Why cuMemcpyHtoD and cuMemcpyHtoDAsync have almost the same performance tested at different CPU frequencies (1.5GHz and 2.8GHz) (copy 5M data)

Why cuMemcpyHtoD and cuMemcpyHtoDAsync have almost the same performance tested at different CPU frequencies (1.5GHz and 2.8GHz) (copy 5M data) .
test code:

Why would there be an expectation of different copy performance based on CPU frequencies?

1 Like

Because the GPU task is very small (only 5M data copy). In this condition, the performance should be different at different CPU frequencies. (CPU has a high occupancy)

CPU cores are not involved in these bulk copies, it is pretty much all memory controllers and DMA channels. The performance of data copies depends (to varying degrees based on the specifics of the copy operation) on the throughput of

(1) GPU memory (HBM2, GDDR6)
(2) PCIe interconnect (e.g. gen 4 x16) or NVlink
(3) system memory (typically DDR4)

If PCIe is used for host-device interconnect it clearly has the lowest throughput of these three entities and is therefore the main bottleneck for copies between host and device in either direction.
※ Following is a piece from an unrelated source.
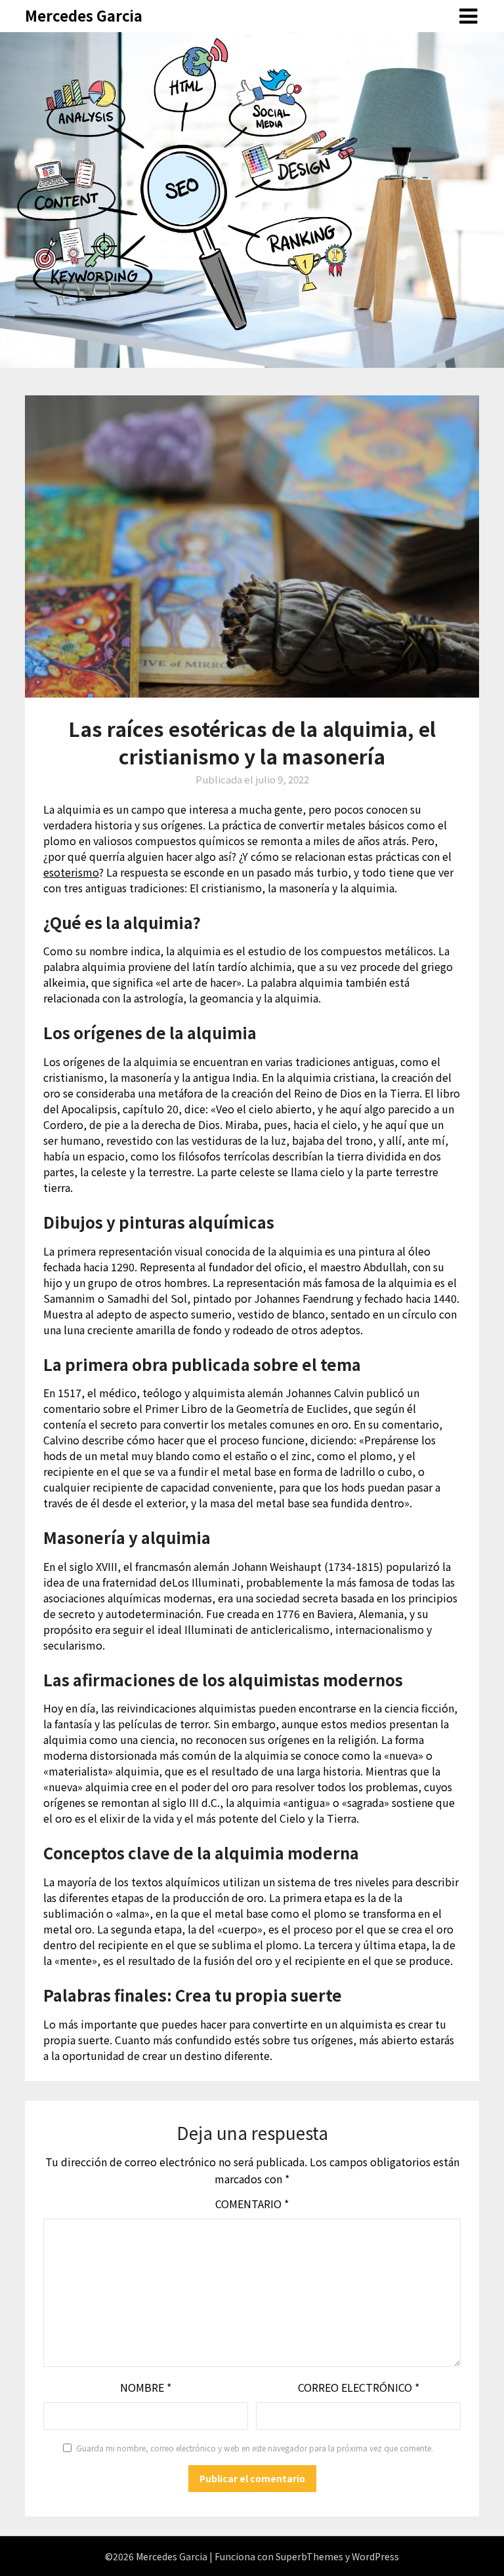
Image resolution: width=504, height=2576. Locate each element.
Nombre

For copies to and from pageable host memory you may see a small performance difference when switching from, say, a system with 2 DDR4 channels to a system with 8 DDR4 channels, because such copies involve bulk copies within system memory.

My intention was to test the performance of CUDA software stack. So I only copy one byte repeatedly from host to device. Then I found different CPU frequencies have same performance.
If GPU has a small task(copy one byte data), CUDA stack become the major performance consumer. Why does it have nothing to do with CPU frequency?

According to the posted code the copy involvessizeof(char) * num bytes where num = 5 * 1024 * 1024. Which is a transfer size of 5 MB, not 1 byte.

If you were to copy 1 byte over and over gain between host and device the data throughput would be completely limited by PCIe overhead. PCIe uses packetized transfers, and the header size for one packet is on the order of 50 bytes, if I recall correctly. So if the payload of that packet is only 1 byte, the PCIe link will be busy but the payload data throughput will be low.

Your observation about CPU utilization is entirely plausible in so far as each transfer between host and device also involves the execution of some CUDA driver code, and if your program makes hundreds of thousands or millions of one-byte transfers to the GPU per second, that little overhead adds up so it can keep one CPU core quite busy.

Your basic idea is correct, of course. A CPU with higher single-thread performance (and this would be implied when CPU frequency changes from 1.5 GHz to 2.8 GHz) will execute the layers of the CUDA software stack faster. But off the top of my head the only CUDA API operations where that should be readily observable is in malloc/free type of calls, as they are quite expensive. For CUDA API calls that primarily involve configuring / controlling hardware, such as data copies between host and device, the host-side software overhead will be quite small and I would not know how to isolate and measure that reliably.

Have you checked whether the CUDA profiler can report the host-side overhead of CUDA API calls to you?

1 Like

I try to use Nsight-system, but do not get the host-side overhead of CUDA API. Maybe it need some special configuration.

Maybe no such functionality is provided by the profiler. I have never needed this particular piece of data so have never tried to find out. What is the ultimate goal in determining the rather small host-side overhead of invoking a copy operation? As we have established, such an operation is ultimately limited by the throughput of the PCIe interconnect, i.e. hardware.

Host side duration of CUDA API calls is provided in the host timeline section of nsight systems GUI output. For example in the picture here (from this blog) look at the “CUDA API” timeline to see the trace of the CUDA API calls from the point of view of the host thread calling them. The trace includes a full duration indication, so overheads or other aspects can be evaluated from that.


I use Nsight-System to get the hos-side overhead of CUDA API. But where is the corresponding device-side overhead ?

I want to test the bottleneck of both host and device.
In some case, the performance may limited by host.
It can help me to analyse the performance of application.

For example,when copying one byte from host to device again and again, you said the bottleneck is PCIe. Is it possible for host to become a bottleneck if host send packets or commands too slowly?

In the picture that I previously linked, the device side activity is depicted in the yellow box. Roughly speaking, the upper half of the timeline area/display in nsight systems corresponds to host timelines/traces, and the lower half corresponds to device timelines/traces.

How can something become a bottleneck if it isn’t fully utilized? Certainly the time used by a host thread to send commands to the GPUs or configure the GPU is not available to other processing in that thread. But that does not create a bottleneck in the sense in the usual sense of the word.

What problem are you ultimately tying to solve here? It seems to me this is some kind of XY problem, where the Y part is the accurate determination of the time needed for host-side activity of certain CUDA API calls, and the X part hasn’t been revealed yet.

This topic was automatically closed 14 days after the last reply. New replies are no longer allowed.